You guys, I am running a half marathon in less than two weeks! That's 13.1 miles! The last one I did was in 2007, and after that race I spent years battling IT band injuries that were so bad I never thought I'd run 13.1 miles again. But, here I am. How did this happen, you ask? Lots of patience, determination and incremental progress. Here are my tips for coming back from IT band injuries:
- Start running again slowly. And I mean SLOOOOOWLY. I started by running for one minute and walking for two. Every week or two I increased my ratio of running to walking by a minute or so, and if I was busy or sick and missed a week I re-did the last one. Many, many months later I was up to a 5k distance. Then, I slowly added mileage to reach a 10k training run. And, training for a half marathon followed.
- Work on core and hip strength! For me, yoga and physical therapy exercises work the best. But, I also did a boot camp workout once a week that seemed to really help my strength. And, good old weight training helps too.
- Stretch that lower back and hips! Yoga helps with this as well, and I make sure to stretch well after long runs.
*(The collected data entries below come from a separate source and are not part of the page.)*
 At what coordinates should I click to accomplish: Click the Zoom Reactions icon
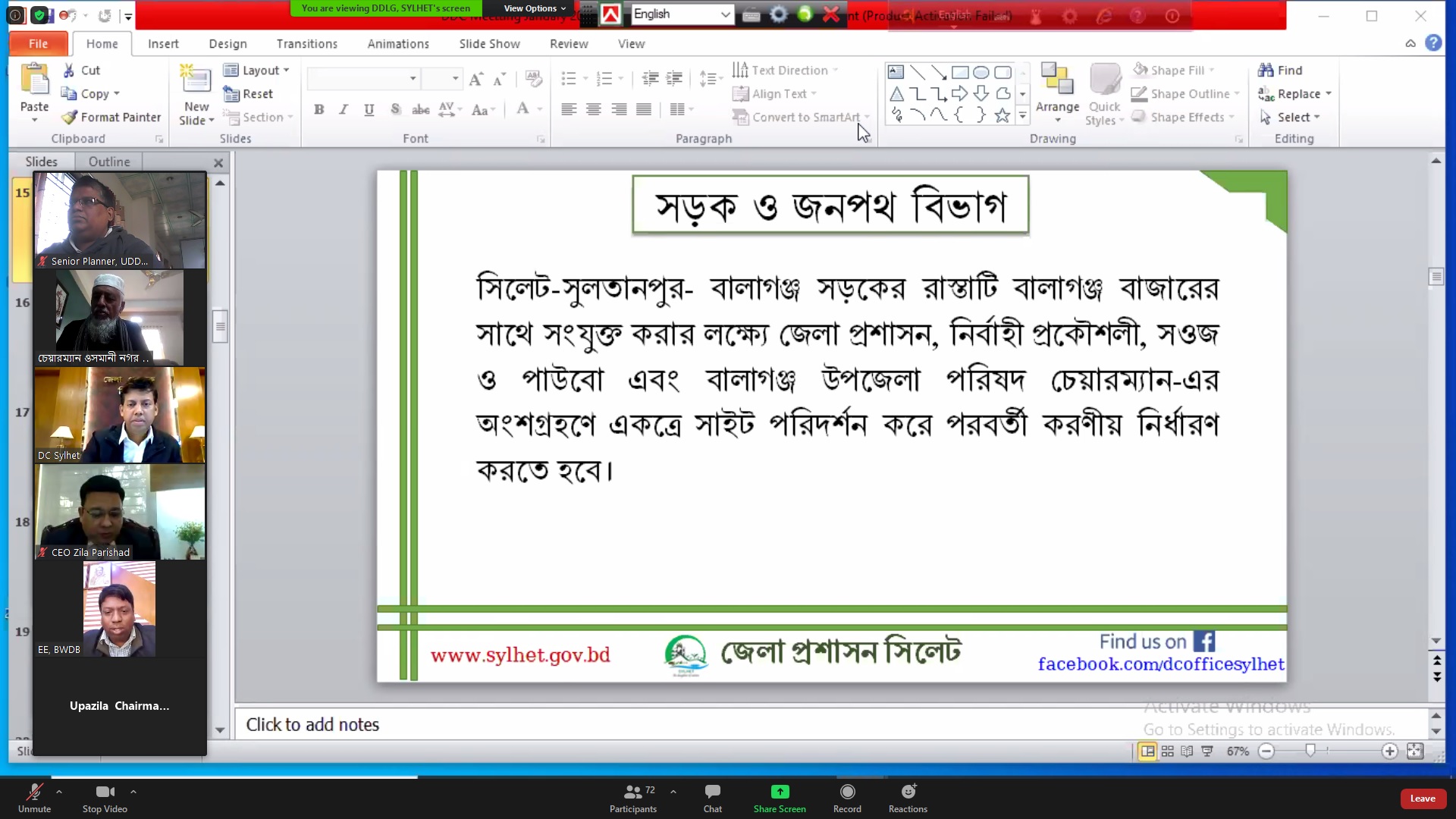(908, 792)
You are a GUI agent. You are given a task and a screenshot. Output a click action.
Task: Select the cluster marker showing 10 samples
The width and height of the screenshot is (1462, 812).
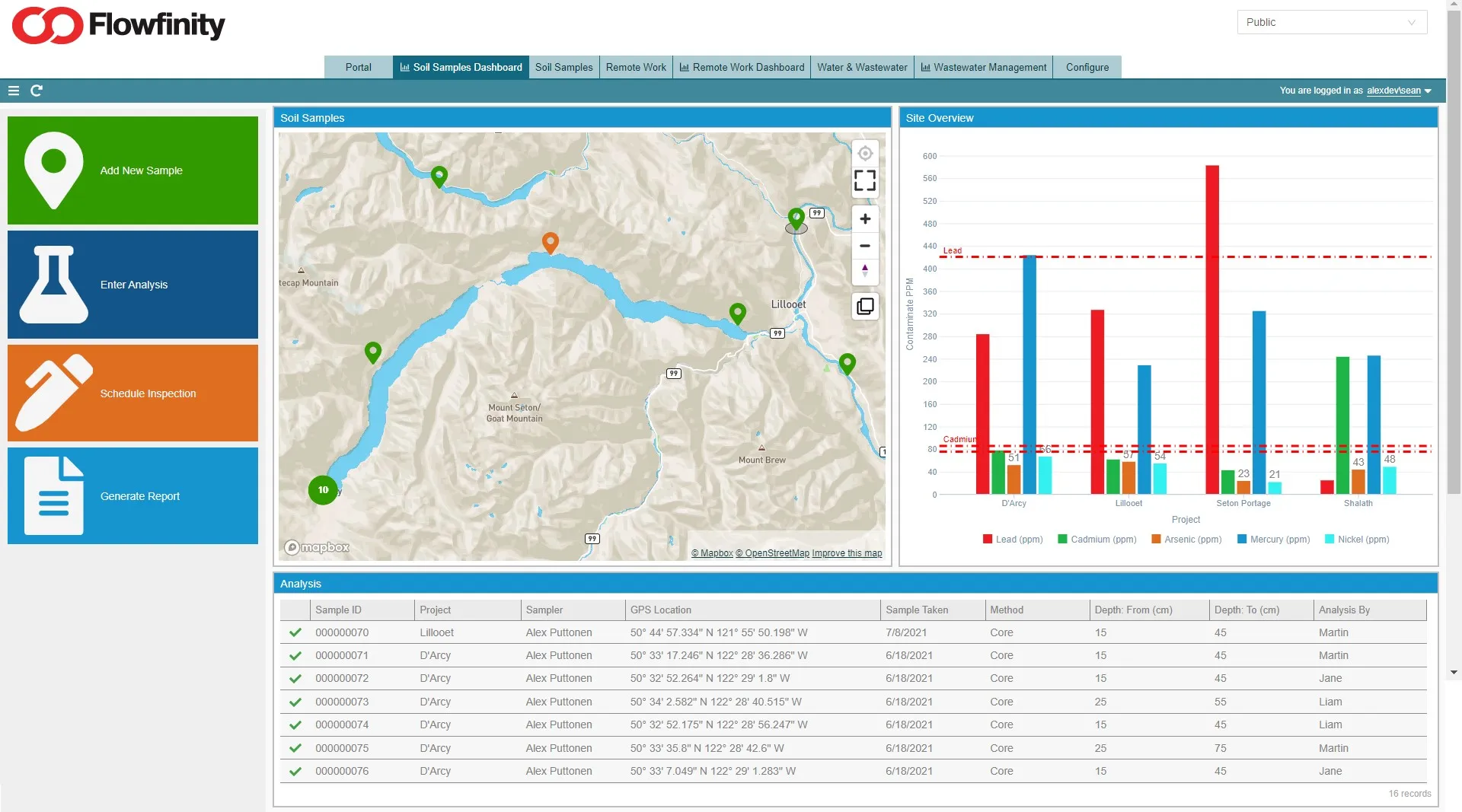point(322,490)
- Use a foam roller. Ideally, I would use one of these after every single run (I'm not always that dedicated). Here's instructions:
Now, get running! And, wish me luck, I'll be out in the rain on November 27 with 15,000 other runners!
P.S. Of course, I've already planned my food. I'm going to make pasta bolognese the night before with a beer. And, after the race we're going straight to Tom Douglas' Dahlia Workshop for a biscuit sandwich (a half marathon is probably the only way I can justify eating one).